The case involves a grocery wholesaler named Bassam Salman who’s accused of trading on tips from a brother-in-law who worked for Citigroup. Prosecutors accused Salman of making nearly $1 million from trading on information involving Citigroup mergers, and he was sentenced to three years in prison for conspiracy and fraud.
The question the Supreme Court has to decide is this: In order to prove insider trading, is it necessary to show that a tipper like the brother-in-law got cash or something valuable in exchange for the tip — or is it enough to show the tipper and tippee were close family members?
There is another question that the case itself raises, though: Why doesn’t the United States have a specific law on the books to regulate insider trading?
“What there ought to be is a statute on insider trading,” University of Michigan Law School professor Adam Pritchard told Yahoo Finance. “The SEC has resisted that.” The agency has pushed back against an insider-trading statute, in part, because “murky” rules give it more leverage during settlement negotiations, Pritchard contends.
Congress ‘lurking in the background’
In the absence of a specific statute, the SEC can file civil cases involving insider trading under anti-fraud provisions of federal securities laws and the Justice Department can file criminal cases using the same laws — since insider trading can be either a civil or a criminal action. The SEC paved the way for many insider trading cases in 1961, when it ruled that two key fraud provisions of the Securities and Exchange Act of 1934 applied to corporate “outsiders” like Salman.
Following the 1961 ruling by the SEC, lawmakers have introduced laws to ban insider trading but none have passed. Meanwhile, the European Union has a “very clear and a very broad” law banning insider trading, Peter J. Henning, a professor of law at Wayne State University, told Yahoo Finance.
Congress’s own inaction on the issue is “lurking in the background” of the insider trading case the Supreme Court will hear this week, Georgetown Law professor Donald Langevoort said.
“Everybody has said it is something of an embarrassment that in the US, which 50 years ago invented the law of insider trading,” Langevoort said, “we’re now essentially the only country in the world that doesn’t regulate it by statute.”
Without a specific law on the books to regulate insider trading, it’s been largely up to the courts to define what constitutes insider trading, as it must do in the Salman case. The Supreme Court took its first modern-day stab at defining illegal insider trading in a 1983 case called Dirks v. SEC, ruling that insider trading could involve quid pro quo or an insider making “a gift of confidential information to a trading relative or friend.”
More than 30 years after Dirks, the US appeals court in New York shook up the world of insider trading when it ruled that friendship alone between a tipper and tippee wasn’t enough to establish fraud. Some lawyers contended that the New York case, US v. Newman, actually changed the law though others argue the case is consistent with Supreme Court precedent.

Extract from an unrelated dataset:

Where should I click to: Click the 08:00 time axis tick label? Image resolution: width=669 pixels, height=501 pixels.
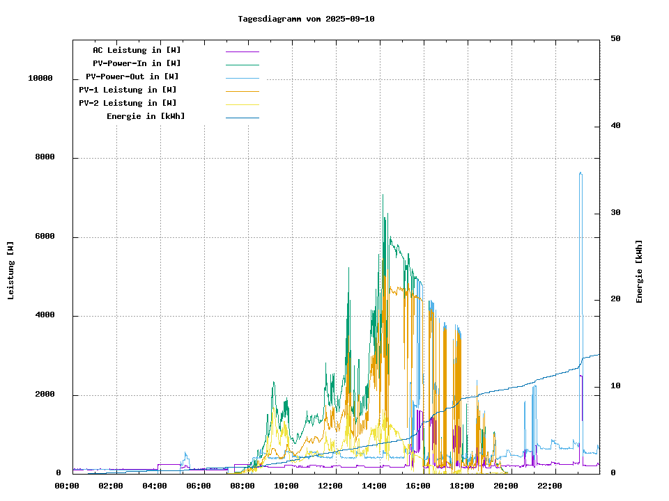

In light of the disagreement about Supreme Court case law, one might argue that Congress should step in once and for all to ban — and define — insider trading. But that doesn’t seem likely.
‘A political nightmare’
While the SEC may have resisted an insider trading statute, Wall Street would also likely push back against a law specifically banning the practice. That would make it difficult to pass an insider trading ban, especially in light of the Supreme Court’s 2010 Citizens United decision, which makes it easier for corporations to spend money on political campaigns, Langevoort, the Georgetown professor pointed out.
“It’s a political nightmare, in a post-Citizens United world, especially, where money talks as loudly as it talks, the hedge funds and Wall Street are going to be up there looking out for their own interests,” Langevoort noted. “And their own interests are not in aggressive insider trading enforcement.”
That said, he noted, if the Supreme Court were to issue an opinion that narrowed the definition of insider trading — in favor of Salman, the grocery wholesaler — it could spur Congress to act.
When the Supreme Court hears the Salman case on Wednesday, and when it issues its decision later in the term, it will do so without one of the justices who decided to take it up in the first place: Antonin Scalia.
The late justice was particularly keen on hearing an insider trading case, and he may have used the Salman case as an opportunity to make it harder for prosecutors to bring those charges.
Erin Fuchs is deputy managing editor at Yahoo Finance.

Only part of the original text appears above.